◆ EXERCISE AIM ◆
Restate the lines exactly, starting at the line that contains "Select 'To bar" and finishing with the final line of the records.

◆ INFORMATION SUPPLIED ◆
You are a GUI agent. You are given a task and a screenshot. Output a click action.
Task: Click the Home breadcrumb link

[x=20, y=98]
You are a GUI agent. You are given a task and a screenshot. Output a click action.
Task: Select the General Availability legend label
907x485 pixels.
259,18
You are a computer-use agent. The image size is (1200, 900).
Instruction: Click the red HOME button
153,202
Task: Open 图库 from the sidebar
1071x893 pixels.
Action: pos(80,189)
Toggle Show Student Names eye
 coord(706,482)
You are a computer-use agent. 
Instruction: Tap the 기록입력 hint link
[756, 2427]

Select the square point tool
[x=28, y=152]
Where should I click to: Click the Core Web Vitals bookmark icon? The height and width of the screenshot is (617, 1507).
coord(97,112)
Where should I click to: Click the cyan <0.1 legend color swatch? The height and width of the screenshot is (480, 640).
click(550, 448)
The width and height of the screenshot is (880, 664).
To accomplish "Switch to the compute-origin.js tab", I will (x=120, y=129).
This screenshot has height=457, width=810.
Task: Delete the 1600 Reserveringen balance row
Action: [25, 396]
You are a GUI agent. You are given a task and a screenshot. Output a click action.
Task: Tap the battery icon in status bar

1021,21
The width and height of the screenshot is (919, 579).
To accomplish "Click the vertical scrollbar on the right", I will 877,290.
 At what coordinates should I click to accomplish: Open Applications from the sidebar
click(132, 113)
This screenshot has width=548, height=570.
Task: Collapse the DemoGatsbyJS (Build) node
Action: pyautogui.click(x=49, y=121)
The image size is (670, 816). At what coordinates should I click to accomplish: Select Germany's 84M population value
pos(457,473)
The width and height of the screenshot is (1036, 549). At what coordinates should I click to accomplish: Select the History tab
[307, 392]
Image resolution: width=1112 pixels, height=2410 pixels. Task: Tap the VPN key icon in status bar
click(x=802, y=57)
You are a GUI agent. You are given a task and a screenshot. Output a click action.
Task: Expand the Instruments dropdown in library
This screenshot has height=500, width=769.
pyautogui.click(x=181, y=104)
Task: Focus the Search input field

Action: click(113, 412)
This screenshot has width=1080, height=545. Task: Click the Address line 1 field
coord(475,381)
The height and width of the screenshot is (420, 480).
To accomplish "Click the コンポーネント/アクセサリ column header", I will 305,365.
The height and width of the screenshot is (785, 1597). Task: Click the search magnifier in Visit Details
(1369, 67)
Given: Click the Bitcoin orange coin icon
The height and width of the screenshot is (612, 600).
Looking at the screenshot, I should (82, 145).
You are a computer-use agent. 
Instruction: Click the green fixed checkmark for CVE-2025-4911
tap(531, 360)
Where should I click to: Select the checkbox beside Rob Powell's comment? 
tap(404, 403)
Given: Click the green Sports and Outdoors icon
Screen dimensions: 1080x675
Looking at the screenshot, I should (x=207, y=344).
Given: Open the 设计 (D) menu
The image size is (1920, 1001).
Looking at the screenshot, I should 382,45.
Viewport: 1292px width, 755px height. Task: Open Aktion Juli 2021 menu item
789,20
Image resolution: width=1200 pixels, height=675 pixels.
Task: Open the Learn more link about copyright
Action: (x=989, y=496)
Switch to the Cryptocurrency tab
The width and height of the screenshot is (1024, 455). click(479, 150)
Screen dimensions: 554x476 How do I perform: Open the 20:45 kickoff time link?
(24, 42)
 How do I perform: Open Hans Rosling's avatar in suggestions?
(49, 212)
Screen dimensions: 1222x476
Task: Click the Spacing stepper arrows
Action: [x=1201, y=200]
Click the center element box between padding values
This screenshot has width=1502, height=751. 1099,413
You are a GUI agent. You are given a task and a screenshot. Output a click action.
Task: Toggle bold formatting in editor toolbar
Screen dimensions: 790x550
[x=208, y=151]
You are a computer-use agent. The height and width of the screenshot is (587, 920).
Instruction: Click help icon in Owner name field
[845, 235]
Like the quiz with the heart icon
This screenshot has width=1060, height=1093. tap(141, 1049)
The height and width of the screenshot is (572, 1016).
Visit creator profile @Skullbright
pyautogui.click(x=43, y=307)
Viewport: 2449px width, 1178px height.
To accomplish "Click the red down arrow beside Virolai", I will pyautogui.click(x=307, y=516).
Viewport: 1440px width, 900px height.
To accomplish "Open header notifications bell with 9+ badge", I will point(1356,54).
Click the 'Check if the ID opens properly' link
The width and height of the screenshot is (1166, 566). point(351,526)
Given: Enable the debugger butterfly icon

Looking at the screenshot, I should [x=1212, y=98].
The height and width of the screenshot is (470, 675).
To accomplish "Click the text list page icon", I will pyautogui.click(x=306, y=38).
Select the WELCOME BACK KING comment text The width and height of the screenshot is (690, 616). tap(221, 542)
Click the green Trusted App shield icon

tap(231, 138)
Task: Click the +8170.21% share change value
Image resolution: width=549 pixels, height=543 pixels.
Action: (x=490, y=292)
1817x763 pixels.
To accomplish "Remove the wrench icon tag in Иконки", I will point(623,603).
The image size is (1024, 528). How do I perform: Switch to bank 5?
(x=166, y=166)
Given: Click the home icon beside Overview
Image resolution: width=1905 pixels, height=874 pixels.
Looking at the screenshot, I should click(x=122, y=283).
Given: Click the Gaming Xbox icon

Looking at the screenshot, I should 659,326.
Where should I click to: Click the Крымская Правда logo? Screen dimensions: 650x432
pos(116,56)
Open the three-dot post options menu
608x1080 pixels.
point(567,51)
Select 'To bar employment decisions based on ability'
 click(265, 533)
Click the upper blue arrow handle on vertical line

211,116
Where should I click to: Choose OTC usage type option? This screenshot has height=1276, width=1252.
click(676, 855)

◆ OUTPUT OF THE EXERCISE ◆
Select 'To bar employment decisions based on ability'
 click(265, 533)
Click the upper blue arrow handle on vertical line

211,116
Where should I click to: Choose OTC usage type option? This screenshot has height=1276, width=1252.
click(676, 855)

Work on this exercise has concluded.